Undoubtedly, there is a process to follow, which will enhance dialogue. Firstly, we need to understand what our objectives are, the underlying purpose, or the overarching big picture. Failure to identify this at the outset of a project, or losing sight of it later, condemns many an initiative to failure. We need to ask ourselves what our real needs are–and ponder the real needs of others. Where might these converge? What do we have in common? What is worrying others? Why? What has worked in the past–or not? What can we learn from this? All of these questions, and much more, are essentially preparation – for which, in our busy world, we find less and less time. Paradoxically of course, the more we prepare, the less time we will take overall.
We need to be prepared to build relationships and to work with people whatever we think of them or of their behaviour or values. If we can communicate with others with respect and courtesy, we can scrutinise and assess the issues with rigour. To do that, we need to understand, really understand, what is going on. That can only be done by suspending our desire to fix or solve the problem immediately, or according to our own view of the world. And, with that, we might just begin to build – or rebuild – trust.

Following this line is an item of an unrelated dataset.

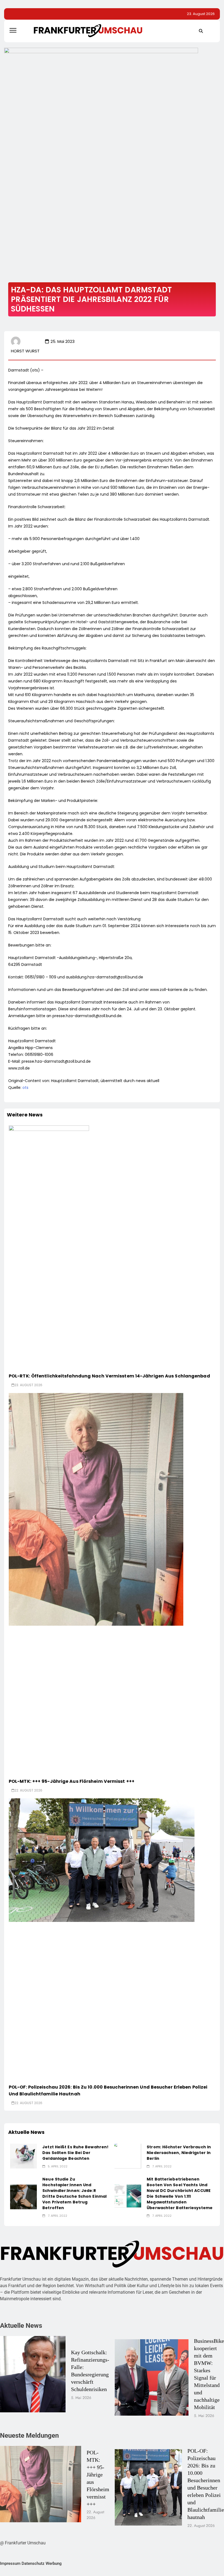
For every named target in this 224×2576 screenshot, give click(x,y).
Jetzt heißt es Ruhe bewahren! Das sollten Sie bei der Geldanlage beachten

We must therefore spend time exploring the real issues, concerns, hopes, fears, objectives and underlying needs of all parties with an interest–the stake-holders. We can only do so by asking questions, lots of them, and by really listening. But, for most of us, our tendency to assert our position, to justify our claims, precludes this and simply drives people further apart. However, we cannot fulfil the aspirations and maximise the gains all round without a true understanding of what motivates others. And we’ll need to find mechanisms and techniques for large-scale discussion as well as more intimate conversations. We’ll want to use appropriately supportive and creative venues and technologies, all of which we will find exist already.

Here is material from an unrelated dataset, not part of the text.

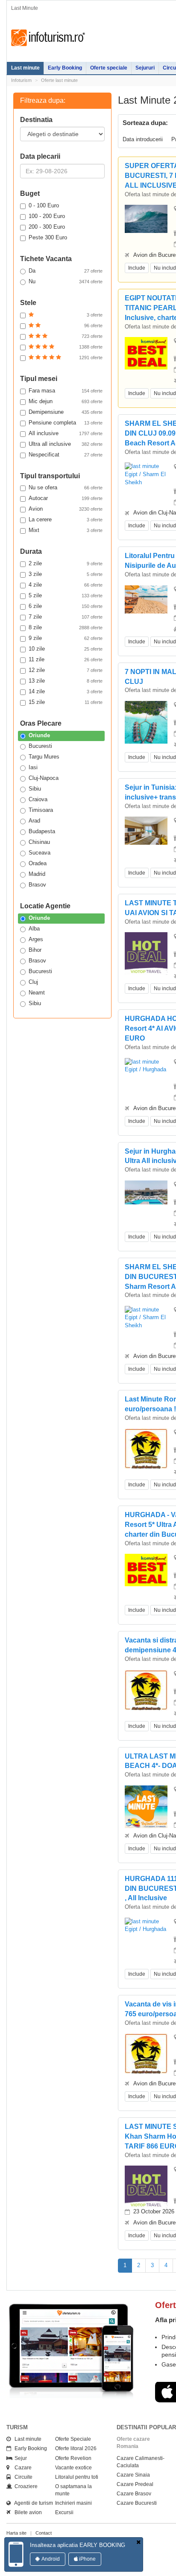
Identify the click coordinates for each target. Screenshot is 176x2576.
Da (66, 270)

Once we have explored and focused the issues in full, we can identify and assess the options open to us. Here, creativity can be encouraged. What gems might we find among the apparent dross? What are the pros and cons of each? Can we prioritise the possibilities? What criteria would we apply? What costs and gains might there be? What are the best and worst alternatives? What will work in practice? And so on, until we begin to see the preferable solution emerging, perhaps something unimaginable when we started and which might never have come to light had we adopted our right/wrong, let’s just ‘solve the problem’ standard method.
Then, how do we help others to recognise the possible way forward? What about other constituencies? Is there a way of presenting a message that will work for them? How do we build bridges to those who are disaffected, without whose support a project may founder? How can we find a way to ensure that our interests are recognised and acknowledged, while finding ways to converge or align with the interests of others? Can we find ways to test proposals without feeling threatened, protective or defensive? Do we need to build in an element of confidentiality to the deliberations and, if so, how to balance with transparency? How can we help people to make informed choices–and to exercise appropriate responsibility?
Is this all too difficult? No it’s not, but it will be hard work. And it is skilful work. Our benchmark is not whether we can create a panacea but whether the outcome is at least marginally better than the alternative–the present way of doing things?